Au Conseil européen, le président polonais Donald Tusk a appelé à « défier les populistes ». A la Commission, Jean-Claude Juncker disait clairement son hostilité à l’extrême droite tout en estimant que son éventuelle victoire ne signifierait pas la fin de l’Europe.

« Serrer les rangs contre le populisme »

Bruxelles mise désormais ouvertement sur une défaite de Mme Le Pen et pourra dire qu’elle signifiera « 3 pour l’Europe, 0 pour les populistes ». La formule était préparée de longue date et fait allusion à l’échec de Norbert Hofer à la présidentielle autrichienne en 2016 et de Geert Wilders, le dirigeant du Parti pour la liberté, aux législatives néerlandaises, en mars.

Au Parlement européen aussi, le score de M. Macron a été accueilli avec un grand soulagement par les principaux groupes politiques, inquiets après le Brexit d’assister à une nouvelle victoire des populistes. « Au deuxième tour, le choix est maintenant entre le futur et le passé, entre un oui ou un non à l’Europe. Tous les démocrates doivent serrer les rangs contre le populisme », a déclaré dimanche l’Allemand Manfred Weber, patron du groupe des conservateurs.

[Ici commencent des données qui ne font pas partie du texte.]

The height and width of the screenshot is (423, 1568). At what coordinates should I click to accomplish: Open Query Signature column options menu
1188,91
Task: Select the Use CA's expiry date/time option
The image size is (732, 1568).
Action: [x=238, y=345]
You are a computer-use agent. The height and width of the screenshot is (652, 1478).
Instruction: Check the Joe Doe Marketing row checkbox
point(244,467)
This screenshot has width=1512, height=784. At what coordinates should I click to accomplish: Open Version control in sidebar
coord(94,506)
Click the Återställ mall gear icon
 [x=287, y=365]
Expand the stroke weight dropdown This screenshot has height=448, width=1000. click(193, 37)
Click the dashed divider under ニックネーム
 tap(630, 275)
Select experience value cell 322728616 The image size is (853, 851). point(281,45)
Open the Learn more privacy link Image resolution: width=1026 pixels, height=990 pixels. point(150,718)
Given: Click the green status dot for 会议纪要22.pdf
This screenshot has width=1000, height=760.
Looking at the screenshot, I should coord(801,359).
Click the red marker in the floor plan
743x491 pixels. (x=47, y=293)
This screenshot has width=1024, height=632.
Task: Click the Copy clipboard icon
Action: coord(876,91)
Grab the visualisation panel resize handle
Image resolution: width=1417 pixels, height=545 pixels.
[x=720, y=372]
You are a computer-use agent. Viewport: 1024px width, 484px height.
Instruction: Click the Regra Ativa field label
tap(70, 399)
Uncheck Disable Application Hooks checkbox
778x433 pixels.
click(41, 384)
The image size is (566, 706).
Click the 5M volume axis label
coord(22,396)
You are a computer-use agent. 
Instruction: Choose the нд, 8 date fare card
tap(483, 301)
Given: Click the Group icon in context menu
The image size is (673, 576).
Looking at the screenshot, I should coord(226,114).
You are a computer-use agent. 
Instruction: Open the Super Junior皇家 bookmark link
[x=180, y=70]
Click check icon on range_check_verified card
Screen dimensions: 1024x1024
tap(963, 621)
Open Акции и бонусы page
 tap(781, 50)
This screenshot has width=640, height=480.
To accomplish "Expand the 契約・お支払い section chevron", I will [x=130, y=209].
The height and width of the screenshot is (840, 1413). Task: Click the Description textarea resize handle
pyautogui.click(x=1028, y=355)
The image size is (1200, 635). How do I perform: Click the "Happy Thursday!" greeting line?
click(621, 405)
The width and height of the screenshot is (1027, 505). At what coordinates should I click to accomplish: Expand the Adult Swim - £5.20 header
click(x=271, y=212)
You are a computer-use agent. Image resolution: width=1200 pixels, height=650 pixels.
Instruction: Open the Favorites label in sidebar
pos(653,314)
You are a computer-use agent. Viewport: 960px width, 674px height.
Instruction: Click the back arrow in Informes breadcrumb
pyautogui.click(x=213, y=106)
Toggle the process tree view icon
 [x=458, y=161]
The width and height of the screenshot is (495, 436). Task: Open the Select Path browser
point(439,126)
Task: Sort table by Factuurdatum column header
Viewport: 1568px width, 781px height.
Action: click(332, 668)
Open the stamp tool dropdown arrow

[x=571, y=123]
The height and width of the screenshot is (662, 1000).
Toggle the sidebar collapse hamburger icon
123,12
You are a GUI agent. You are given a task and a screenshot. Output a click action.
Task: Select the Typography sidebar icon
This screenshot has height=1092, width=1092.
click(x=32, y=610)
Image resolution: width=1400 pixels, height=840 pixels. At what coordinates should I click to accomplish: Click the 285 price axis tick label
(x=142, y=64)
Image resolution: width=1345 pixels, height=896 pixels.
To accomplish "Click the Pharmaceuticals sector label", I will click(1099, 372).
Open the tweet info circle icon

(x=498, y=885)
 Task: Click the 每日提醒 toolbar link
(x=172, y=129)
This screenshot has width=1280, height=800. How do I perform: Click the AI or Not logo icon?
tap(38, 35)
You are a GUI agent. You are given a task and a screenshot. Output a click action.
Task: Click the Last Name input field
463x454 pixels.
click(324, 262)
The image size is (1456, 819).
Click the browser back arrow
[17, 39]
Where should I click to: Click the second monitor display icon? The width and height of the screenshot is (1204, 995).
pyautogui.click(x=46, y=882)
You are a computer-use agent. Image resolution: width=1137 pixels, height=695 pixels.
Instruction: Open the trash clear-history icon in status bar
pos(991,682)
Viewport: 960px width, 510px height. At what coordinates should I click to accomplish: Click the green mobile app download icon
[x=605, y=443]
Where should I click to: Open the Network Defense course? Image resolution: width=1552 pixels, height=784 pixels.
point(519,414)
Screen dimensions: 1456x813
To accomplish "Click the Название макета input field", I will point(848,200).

Les élus sociaux démocrates se disent toutefois soucieux de tirer les leçons d’une élection qui, quelle qu’en soit l’issue finale, aura signifié une remise en cause du fonctionnement actuel de l’Union. Chez les plus optimistes, le score de M. Macron suscite ­désormais l’espoir d’une relance européenne, dont ­le leader d’En marche ! serait l’un des principaux animateurs. A Bruxelles comme à Berlin, il y a une prise de conscience que le statu quo européen, insatisfaisant, n’est plus tenable.

La publication, mercredi 26 avril, par la Commission Juncker, d’un « socle des droits sociaux », est à cet égard parfaitement calculée. Il s’agira d’une liste – non contraignante – de mesures que les Européens devraient collectivement adopter pour en finir avec les divergences (salariales, de conditions de travail) devenues trop fortes dans l’UE en raison de la crise. Ces dix dernières années, le social fut un des grand oubliés de Bruxelles. La volonté d’envoyer un signal aux « oubliés de la mondialisation » est manifeste.